Michigan has become the latest in a growing list of states to consider selling off its state lottery in a scheme to fix the state's budget problems.

The move was being discussed at the Capitol as lawmakers and administrators look for ways to deal with an $800 million budget shortfall this year, and possibly even larger hole in the year ahead.

Democrat Gov. Jennifer Granholm is expected to announce plans for dealing with the state's structural deficit in her Feb. 6 State of the State address and Feb. 8 proposal for next year's budget.
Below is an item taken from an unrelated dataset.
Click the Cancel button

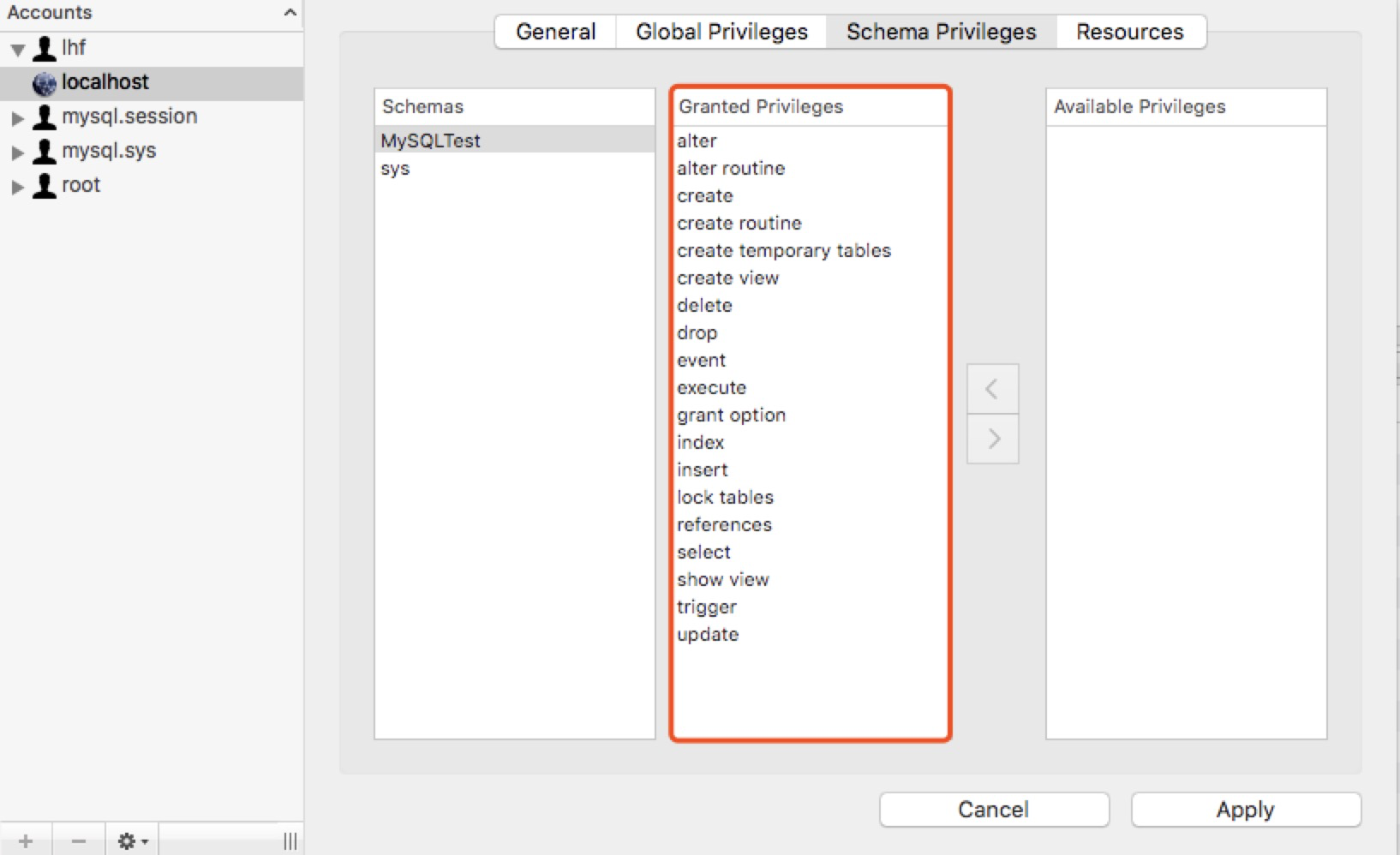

Privatizing the lottery would net the state a large upfront payment and possibly smaller payments in later years. Critics say it would be a one-time fix and that schools, which got $688 million from lottery sales in the past fiscal year, would be left in the lurch down the road.

The governors of Illinois and Indiana are considering privatizing their state lotteries, despite the idea's lukewarm reception in those states.

Granholm may decide against such a move, in part because she'd rather find permanent solutions to the state's structural deficit. A constitutional amendment passed by voters in 2004 dealing with gambling could make it difficult to privatize the lottery because any changes would require a statewide referendum.

"We would never say never," Granholm spokeswoman Liz Boyd said Thursday of privatizing the lottery. "But while we're looking at everything, we're focused on the structural problem. It is a one-time fix. Generally you use one-time fixes for one-time problems."

Republicans were leery of the move.

A spokesman for House Minority Leader Craig DeRoche, R-Novi, said DeRoche would consider such a plan only if it's part of more fundamental budget reform.

Illinois Gov. Rod Blagojevich, a Democrat, estimates that leasing that state's lottery could yield $10 billion or more. Last year, the Illinois lottery generated revenues of $1.99 billion and a profit of $670.5 million, which went to Illinois schools.

Under his plan, a private company would take over the lottery for decades to come, or perhaps even permanently. The company would pay Illinois billions of dollars over the next few years and, in exchange, get to keep any money the lottery generates over the long term. Critics argue the plan means Illinois schools would lose any benefit from the privatization plan after 2025.

In Indiana, Republican Gov. Mitch Daniels wants to outsource the Hoosier Lottery to a private company for an upfront payment of at least $1 billion to fund new college scholarships and professorships. The plan has drawn skepticism from many members of both parties.

Although privatization may not be in the cards, Michigan already contracts with a private company to handle lottery ticket distribution and online lottery games. GTECH Corp., based in Providence, R.I., was handling online lottery games for the state when it got a contract in 1995 to take over warehousing, distribution and validation of instant game Lottery tickets.

The state pays GTECH about 2 percent of its annual lottery sales, which came to about $40 million in the last fiscal year, according to Lottery director Gary Peters.